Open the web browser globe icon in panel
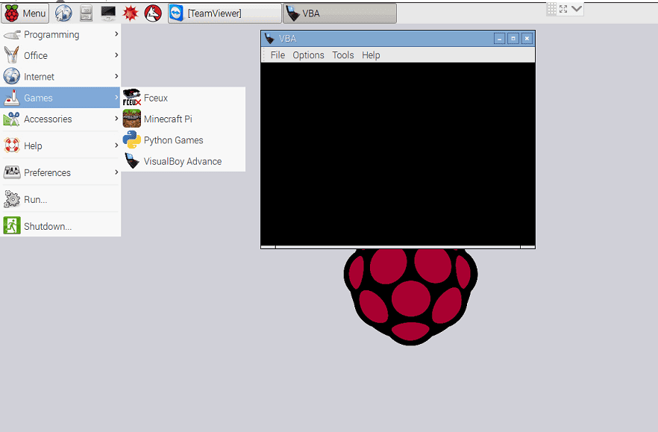The image size is (658, 432). pyautogui.click(x=64, y=13)
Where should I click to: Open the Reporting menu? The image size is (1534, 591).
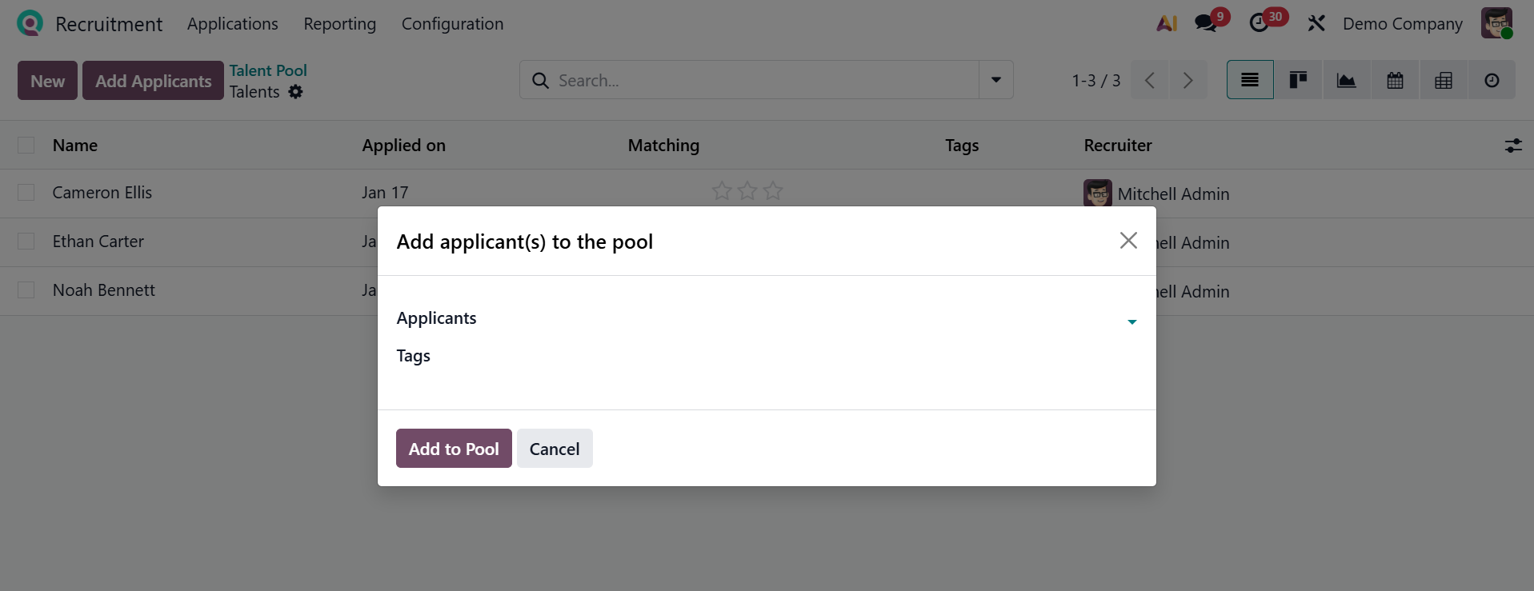(x=339, y=24)
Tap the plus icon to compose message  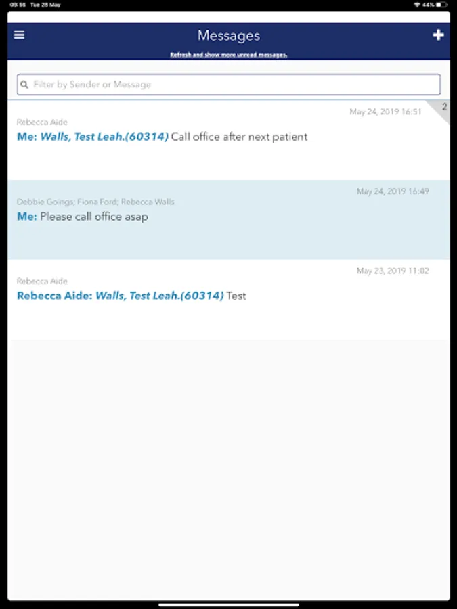[x=438, y=35]
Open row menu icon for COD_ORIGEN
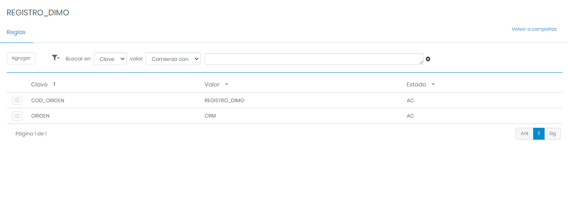The height and width of the screenshot is (201, 568). coord(17,101)
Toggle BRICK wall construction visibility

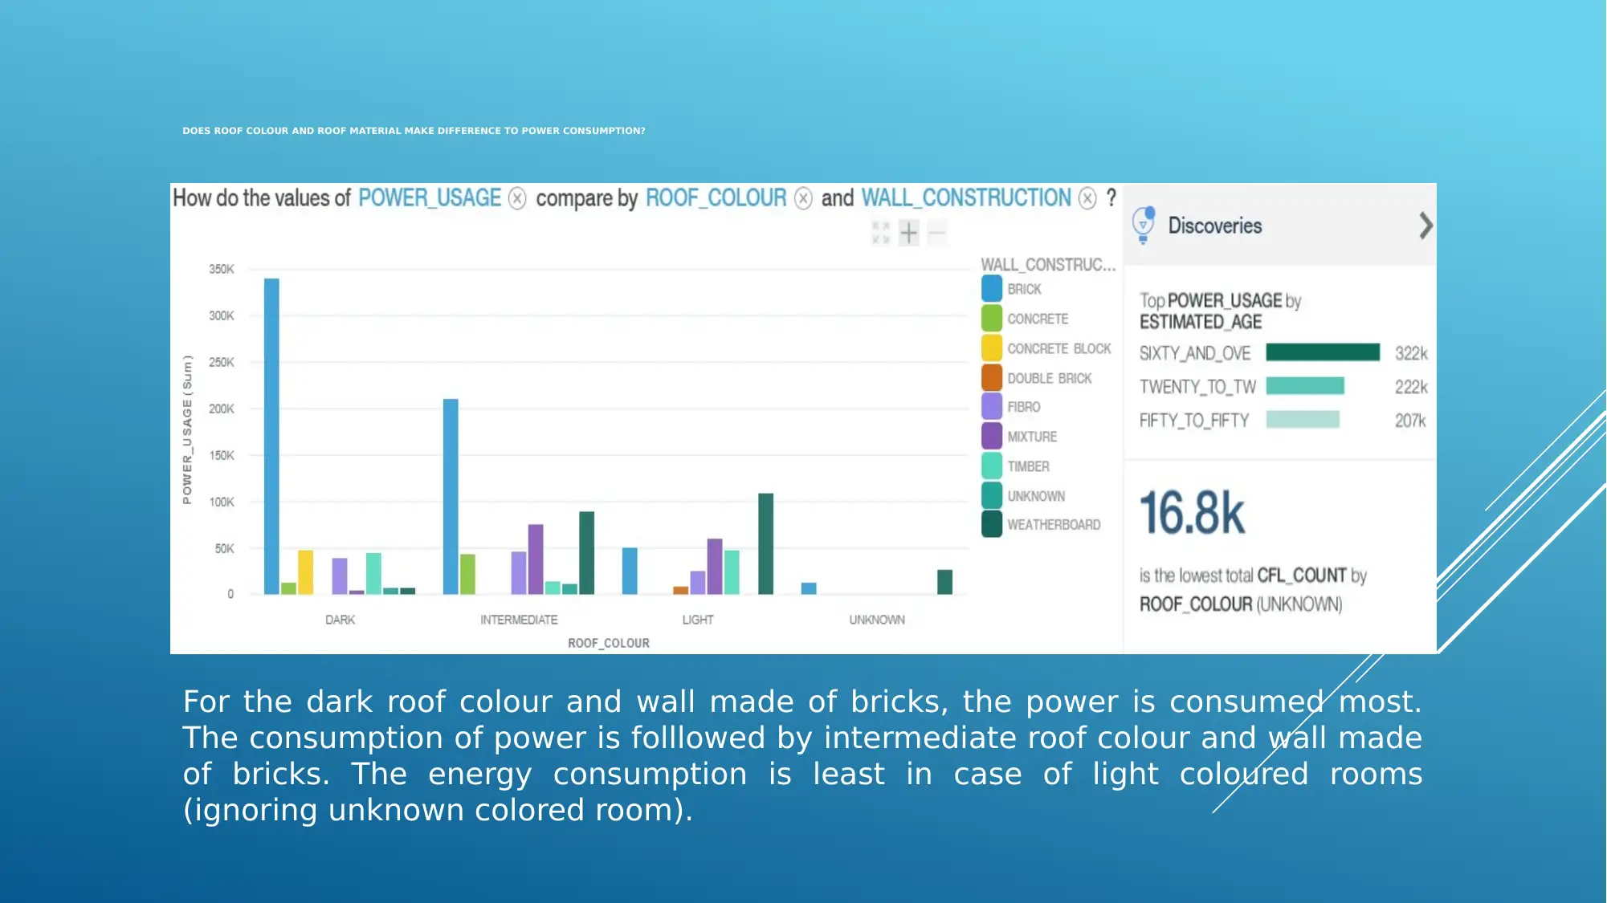990,288
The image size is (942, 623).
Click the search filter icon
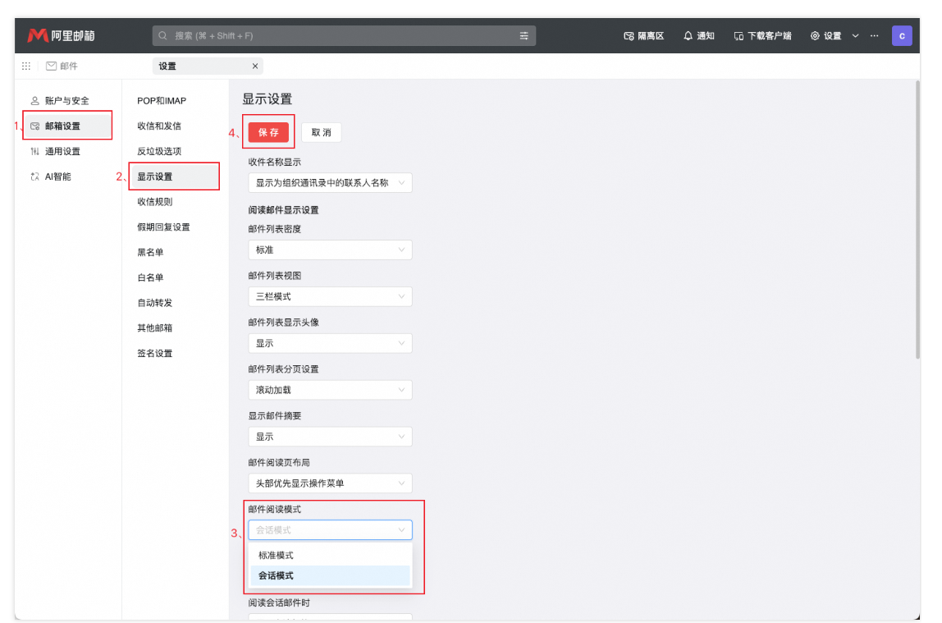pyautogui.click(x=524, y=34)
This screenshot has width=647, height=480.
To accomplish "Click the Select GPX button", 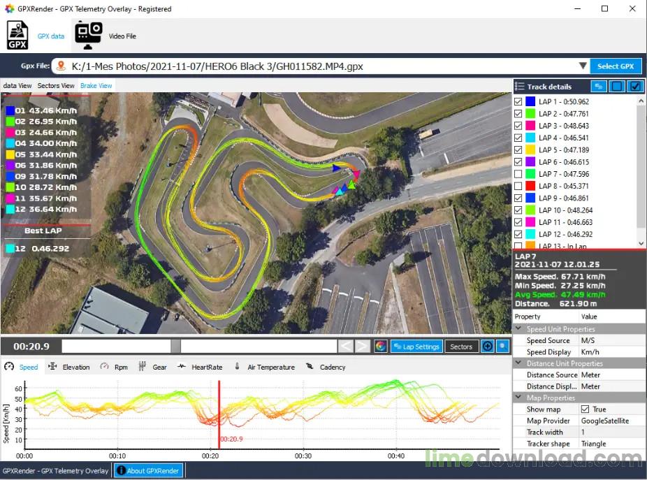I will 616,66.
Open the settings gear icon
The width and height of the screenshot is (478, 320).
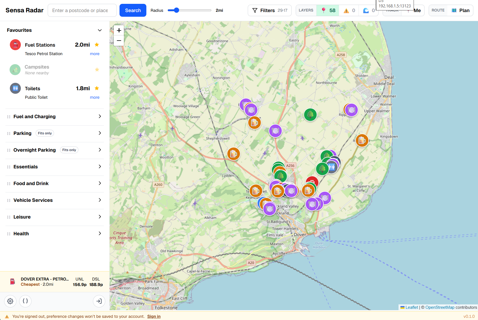tap(10, 301)
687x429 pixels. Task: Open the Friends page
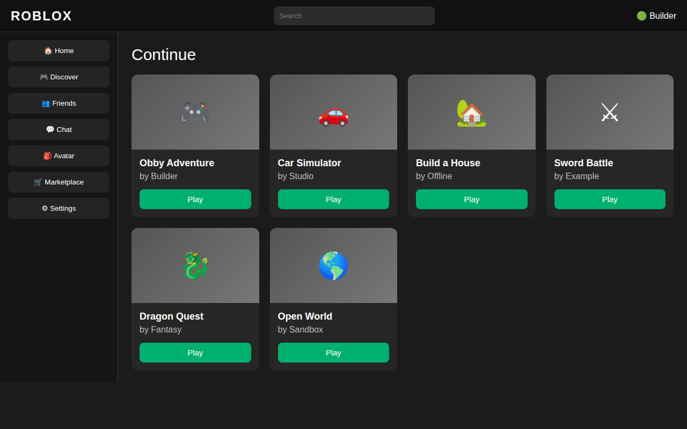pos(59,103)
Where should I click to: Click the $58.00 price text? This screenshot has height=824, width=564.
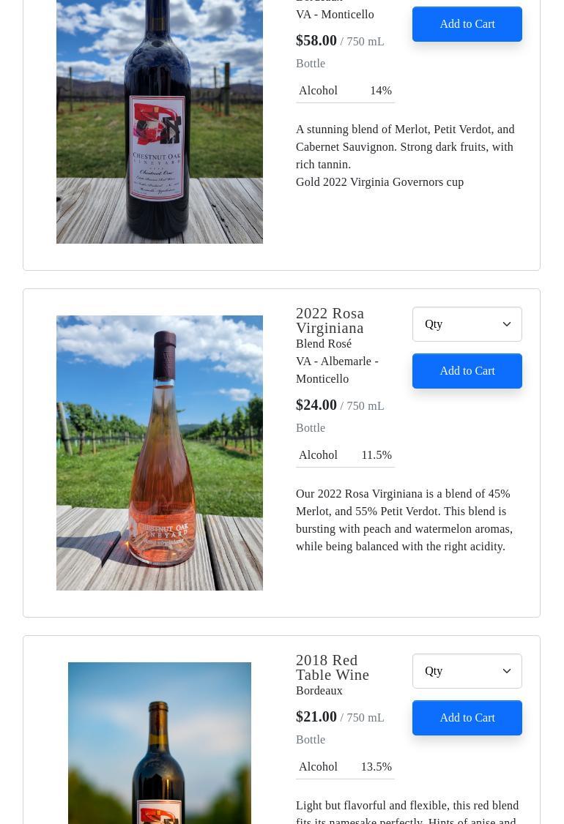(x=316, y=40)
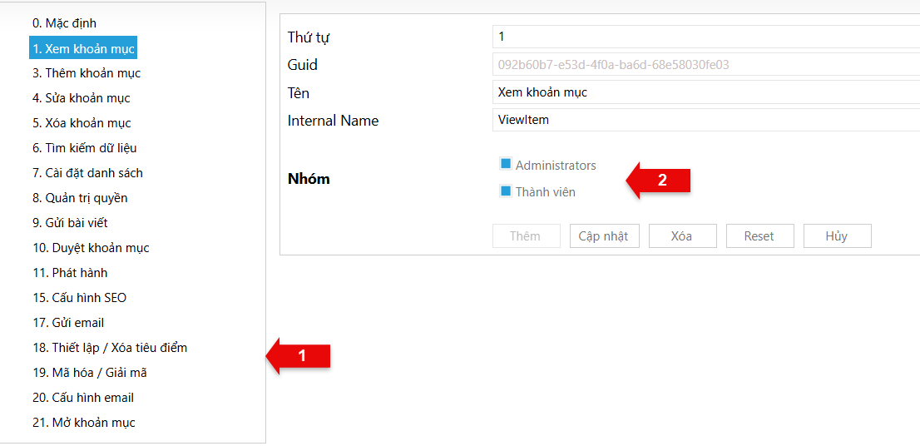
Task: Toggle the Thành viên group checkbox
Action: point(506,191)
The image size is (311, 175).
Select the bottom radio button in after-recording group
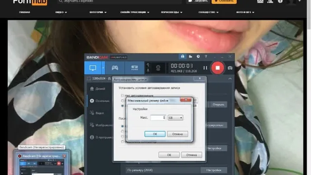(x=122, y=141)
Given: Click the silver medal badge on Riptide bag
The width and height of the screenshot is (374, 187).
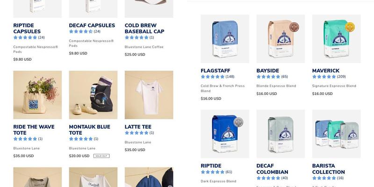Looking at the screenshot, I should coord(238,122).
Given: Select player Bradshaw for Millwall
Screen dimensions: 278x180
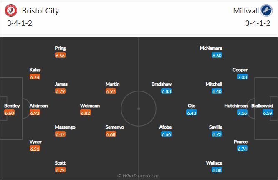Looking at the screenshot, I should 162,84.
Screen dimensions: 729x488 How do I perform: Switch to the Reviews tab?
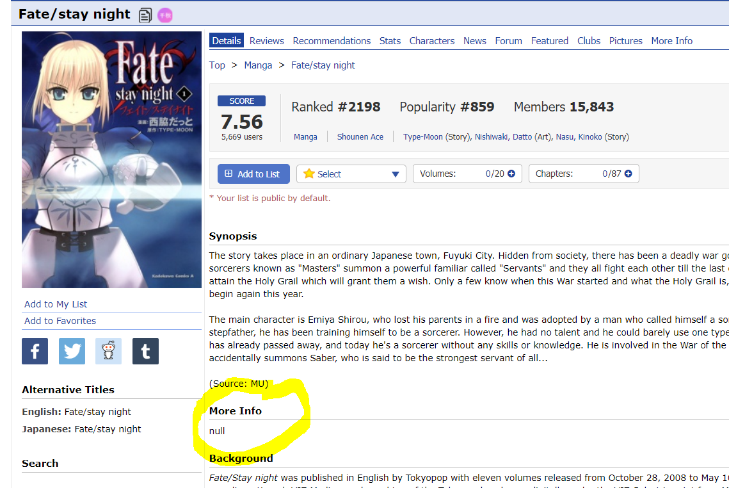tap(266, 41)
════
• [TASK ITEM]:
Read through the data and copy every line where "Given" shows up.

• [RESULT FOR THIS TASK]:
Given: Click the silver medal badge on Riptide bag
Given: Select player Bradshaw for Millwall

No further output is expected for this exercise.